### STATED GOAL 1:
According to the article on Hadoop architecture, which layer does YARN make up?
### STATED GOAL 2:
Continue the article on Hadoop architecture, picking up after its final sentence.

### DOCUMENT EXTRACT:
• • • • •

Apache Hadoop Architecture – HDFS, YARN & MapReduce

Explore the architecture of Hadoop, which is the most adopted framework for storing and processing massive data.

In this article, we will study Hadoop Architecture. The article explains the Hadoop architecture and the components of Hadoop architecture that are HDFS, MapReduce, and YARN. In the article, we will explore the Hadoop architecture in detail, along with the Hadoop Architecture diagram.

Let us now start with Hadoop Architecture.

Hadoop Architecture

The goal of designing Hadoop is to develop an inexpensive, reliable, and scalable framework that stores and analyzes the rising big data.

Apache Hadoop is a software framework designed by Apache Software Foundation for storing and processing large datasets of varying sizes and formats.

Hadoop follows the master-slave architecture for effectively storing and processing vast amounts of data. The master nodes assign tasks to the slave nodes.

The slave nodes are responsible for storing the actual data and performing the actual computation/processing. The master nodes are responsible for storing the metadata and managing the resources across the cluster.

Slave nodes store the actual business data, whereas the master stores the metadata.

The Hadoop architecture comprises three layers. They are:

Storage layer (HDFS)
Resource Management layer (YARN)
Processing layer (MapReduce)

The HDFS, YARN, and MapReduce are the core components of the Hadoop Framework.

• • • • •

### STORED ROWS:
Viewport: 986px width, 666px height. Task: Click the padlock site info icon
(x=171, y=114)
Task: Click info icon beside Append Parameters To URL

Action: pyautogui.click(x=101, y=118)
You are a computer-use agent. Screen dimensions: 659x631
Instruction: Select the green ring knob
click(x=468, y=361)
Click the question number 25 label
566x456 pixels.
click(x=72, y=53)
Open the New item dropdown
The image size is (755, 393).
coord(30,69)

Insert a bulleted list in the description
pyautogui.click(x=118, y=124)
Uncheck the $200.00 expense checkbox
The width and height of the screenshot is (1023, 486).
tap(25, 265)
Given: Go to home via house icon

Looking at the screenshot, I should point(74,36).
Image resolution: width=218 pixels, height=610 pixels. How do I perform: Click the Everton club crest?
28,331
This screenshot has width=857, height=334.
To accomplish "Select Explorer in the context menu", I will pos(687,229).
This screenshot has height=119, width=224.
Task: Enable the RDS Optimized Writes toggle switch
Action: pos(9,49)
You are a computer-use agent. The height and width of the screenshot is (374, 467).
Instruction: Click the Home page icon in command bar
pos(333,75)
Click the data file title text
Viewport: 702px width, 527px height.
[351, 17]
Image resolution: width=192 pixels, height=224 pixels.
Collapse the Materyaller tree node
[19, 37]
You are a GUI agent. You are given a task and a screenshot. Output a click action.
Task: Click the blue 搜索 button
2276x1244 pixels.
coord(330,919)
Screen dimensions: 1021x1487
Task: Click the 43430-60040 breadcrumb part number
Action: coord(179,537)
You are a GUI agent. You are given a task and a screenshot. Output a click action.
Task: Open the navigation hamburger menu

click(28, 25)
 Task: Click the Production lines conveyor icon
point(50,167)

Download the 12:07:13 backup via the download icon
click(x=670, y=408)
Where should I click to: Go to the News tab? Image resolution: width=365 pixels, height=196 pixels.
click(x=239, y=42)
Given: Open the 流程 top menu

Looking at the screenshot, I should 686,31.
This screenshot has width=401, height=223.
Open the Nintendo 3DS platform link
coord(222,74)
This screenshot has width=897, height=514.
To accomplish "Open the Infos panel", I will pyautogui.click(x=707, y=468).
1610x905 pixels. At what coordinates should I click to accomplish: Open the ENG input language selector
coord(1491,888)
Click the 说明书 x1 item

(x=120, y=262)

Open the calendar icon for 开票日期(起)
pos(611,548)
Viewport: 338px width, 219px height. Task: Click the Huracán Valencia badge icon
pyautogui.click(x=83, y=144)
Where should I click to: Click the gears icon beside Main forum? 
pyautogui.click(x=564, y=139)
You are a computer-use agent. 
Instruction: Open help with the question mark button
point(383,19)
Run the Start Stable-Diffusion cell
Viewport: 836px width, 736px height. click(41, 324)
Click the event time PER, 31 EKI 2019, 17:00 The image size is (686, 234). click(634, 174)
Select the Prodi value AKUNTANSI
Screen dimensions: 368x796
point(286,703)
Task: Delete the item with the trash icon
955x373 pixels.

• • • • •

### TASK RESPONSE 1:
The resource management layer.

### TASK RESPONSE 2:
Let us now study these three core components in detail.

1. HDFS

HDFS is the Hadoop Distributed File System, which runs on inexpensive commodity hardware. It is the storage layer for Hadoop. The files in HDFS are broken into block-size chunks called data blocks.

These blocks are then stored on the slave nodes in the cluster. The block size is 128 MB by default, which we can configure as per our requirements.

Like Hadoop, HDFS also follows the master-slave architecture. It comprises two daemons- NameNode and DataNode. The NameNode is the master daemon that runs on the master node. The DataNodes are the slave daemon that runs on the slave nodes.

NameNode

NameNode stores the filesystem metadata, that is, files names, information about blocks of a file, blocks locations, permissions, etc. It manages the Datanodes.

DataNode

DataNodes are the slave nodes that store the actual business data. It serves the client read/write requests based on the NameNode instructions.

DataNodes stores the blocks of the files, and NameNode stores the metadata like block locations, permission, etc.

2. MapReduce

It is the data processing layer of Hadoop. It is a software framework for writing applications that process vast amounts of data (terabytes to petabytes in range) in parallel on the cluster of commodity hardware.

The MapReduce framework works on the <key, value> pairs.

The MapReduce job is the unit of work the client wants to perform. MapReduce job mainly consists of the input data, the MapReduce program, and the configuration information. Hadoop runs the MapReduce jobs by dividing them into two types of tasks that are map tasks and reduce tasks. The Hadoop YARN scheduled these tasks and are run on the nodes in the cluster.

Due to some unfavorable conditions, if the tasks fail, they will automatically get rescheduled on a different node.

The user defines the map function and the reduce function for performing the MapReduce job.

The input to the map function and output from the reduce function is the key, value pair.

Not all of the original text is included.